When this is run in the pipeline with blame-hang enabled we see errors like:

[Long Running Test] 'SaveShouldBeSuccessful', Elapsed: 00:02:58
[Long Running Test] 'SaveShouldBeSuccessful', Elapsed: 00:02:38
[Long Running Test] 'SaveShouldBeSuccessful', Elapsed: 00:02:18

On investigation it was always the first access of an awaited async method which was causing the hang. But why was this happening with such consistency?

In .Net threading with Tasks is handled using the concept of a SychronizationContext. The idea of this is that it tracks all of the running tasks and ensures that any async/await state machines pass control back and forth to the relevant threads that should be receiving their results.

XUnit implements its own SychronizationContext. This behaves in a similar manner to the .Net one but with a key difference - it explicitly locks the maximum number of inflight actions to match the number of (v)CPUs in the machine running the test. The failing pipelines run on MS's blessed VM's (Standard DS2_V2) which have 2vCPUs. This will be important later.

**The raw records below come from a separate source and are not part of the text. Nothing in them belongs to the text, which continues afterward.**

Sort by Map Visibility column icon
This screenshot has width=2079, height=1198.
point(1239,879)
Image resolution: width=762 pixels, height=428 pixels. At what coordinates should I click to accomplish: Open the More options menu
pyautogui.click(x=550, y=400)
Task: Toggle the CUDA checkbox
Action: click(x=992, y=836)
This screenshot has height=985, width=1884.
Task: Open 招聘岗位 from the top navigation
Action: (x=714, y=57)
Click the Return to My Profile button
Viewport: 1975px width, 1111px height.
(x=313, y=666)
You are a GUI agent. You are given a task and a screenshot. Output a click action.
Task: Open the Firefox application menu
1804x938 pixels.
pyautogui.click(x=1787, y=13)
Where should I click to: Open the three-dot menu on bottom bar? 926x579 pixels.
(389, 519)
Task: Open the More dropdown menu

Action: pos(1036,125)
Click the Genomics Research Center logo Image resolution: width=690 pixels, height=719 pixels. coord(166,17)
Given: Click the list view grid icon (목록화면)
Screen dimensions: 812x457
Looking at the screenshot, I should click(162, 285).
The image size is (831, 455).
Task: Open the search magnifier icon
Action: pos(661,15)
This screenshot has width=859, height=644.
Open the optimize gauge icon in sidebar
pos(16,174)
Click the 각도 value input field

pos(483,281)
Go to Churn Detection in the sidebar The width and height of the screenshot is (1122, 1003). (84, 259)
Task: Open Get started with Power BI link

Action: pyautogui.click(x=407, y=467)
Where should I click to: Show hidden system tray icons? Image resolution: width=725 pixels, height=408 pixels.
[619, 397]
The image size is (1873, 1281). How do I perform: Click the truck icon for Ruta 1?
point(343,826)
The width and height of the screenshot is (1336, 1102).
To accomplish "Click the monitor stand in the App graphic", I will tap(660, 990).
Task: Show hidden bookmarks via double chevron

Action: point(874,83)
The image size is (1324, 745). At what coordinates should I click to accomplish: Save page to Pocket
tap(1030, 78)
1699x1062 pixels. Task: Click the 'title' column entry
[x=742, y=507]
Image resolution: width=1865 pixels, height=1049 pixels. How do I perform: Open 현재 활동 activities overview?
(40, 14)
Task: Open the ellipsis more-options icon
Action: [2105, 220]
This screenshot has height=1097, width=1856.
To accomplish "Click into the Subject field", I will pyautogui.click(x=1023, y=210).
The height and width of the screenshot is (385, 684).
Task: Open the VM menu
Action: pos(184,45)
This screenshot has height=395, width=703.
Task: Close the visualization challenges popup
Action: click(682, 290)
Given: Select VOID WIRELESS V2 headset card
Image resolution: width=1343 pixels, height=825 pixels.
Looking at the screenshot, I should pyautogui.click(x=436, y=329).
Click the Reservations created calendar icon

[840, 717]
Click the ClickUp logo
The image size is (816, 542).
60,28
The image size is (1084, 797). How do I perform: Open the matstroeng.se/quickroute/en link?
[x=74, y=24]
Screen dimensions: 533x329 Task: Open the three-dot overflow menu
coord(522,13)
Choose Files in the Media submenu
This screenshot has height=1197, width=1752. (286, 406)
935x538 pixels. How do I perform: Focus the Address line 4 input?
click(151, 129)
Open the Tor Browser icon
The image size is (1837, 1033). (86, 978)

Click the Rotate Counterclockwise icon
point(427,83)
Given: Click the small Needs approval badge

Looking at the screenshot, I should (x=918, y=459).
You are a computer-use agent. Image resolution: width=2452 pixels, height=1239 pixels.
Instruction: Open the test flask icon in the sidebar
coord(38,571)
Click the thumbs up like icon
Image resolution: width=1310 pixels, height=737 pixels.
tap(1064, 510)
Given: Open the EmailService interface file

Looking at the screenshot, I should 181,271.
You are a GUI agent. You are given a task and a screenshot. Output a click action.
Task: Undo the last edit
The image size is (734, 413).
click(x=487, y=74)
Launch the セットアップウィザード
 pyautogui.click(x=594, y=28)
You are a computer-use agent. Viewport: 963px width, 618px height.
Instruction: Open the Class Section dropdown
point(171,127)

When XUnit sees a class containing Tests (methods marked with a Fact attribute or in our case a Then attribute) it chooses to parallelize them. It does so by running all tests in each class in parallel. XUnit chooses to resolve any async/await calls as late as possible - which is on access of the awaited task. If each of our tests wish to access an awaited result we may exhaust the worker queue and if any task relies on another that has not yet been run it will never be processed.

This is the issue that was seen with the metadata tests. Each Then statement is equivalent to one Fact test. They all live in one class so are run in parallel. The custom XUnit sync context does not attempt to resolve wait calls until absolutely required. Each of these are waiting on the async result of a method call. XUnit processes the in-flight calls in a non-deterministic manner meaning that if we have many tests being run in parallel awaiting the same resource then odds are good that we will not perform the awaits in the "correct" order leading to a deadlock. Couple this to the VM only having 2 vCPU meaning we have a max of 2 actions in flight it becomes easy to see why we were deadlocking.

How to fix it

The answer to this is that we have to stop our Then attributes causing tests to be run in parallel. The easiest way to do this was to ensure all metadata tests inherited from a single base class and then decorate that class with a Collection attribute. This tells XUnit that "All metadata tests are in the same collection, don't try to run them in parallel, one at a time please". An alternative approach would be to decorate every Then method with an additional Priority attribute and set them all sequentially though this is more prone to user error through repeating the same priority value than the Collection approach.

What other things can we do to ensure this doesn't affect us in the future? If we were running on a VM with more than two cores this would be less pronounced - this is why the issue couldn't be easily replicated on dev machines, they have more cores, more in-flight actions and therefore less chance of a simple deadlock. There's just more breathing space for tasks to finish. We should always take special care to ensure either Priority or Collection attributes are applied with tests accessing shared resources in the same class.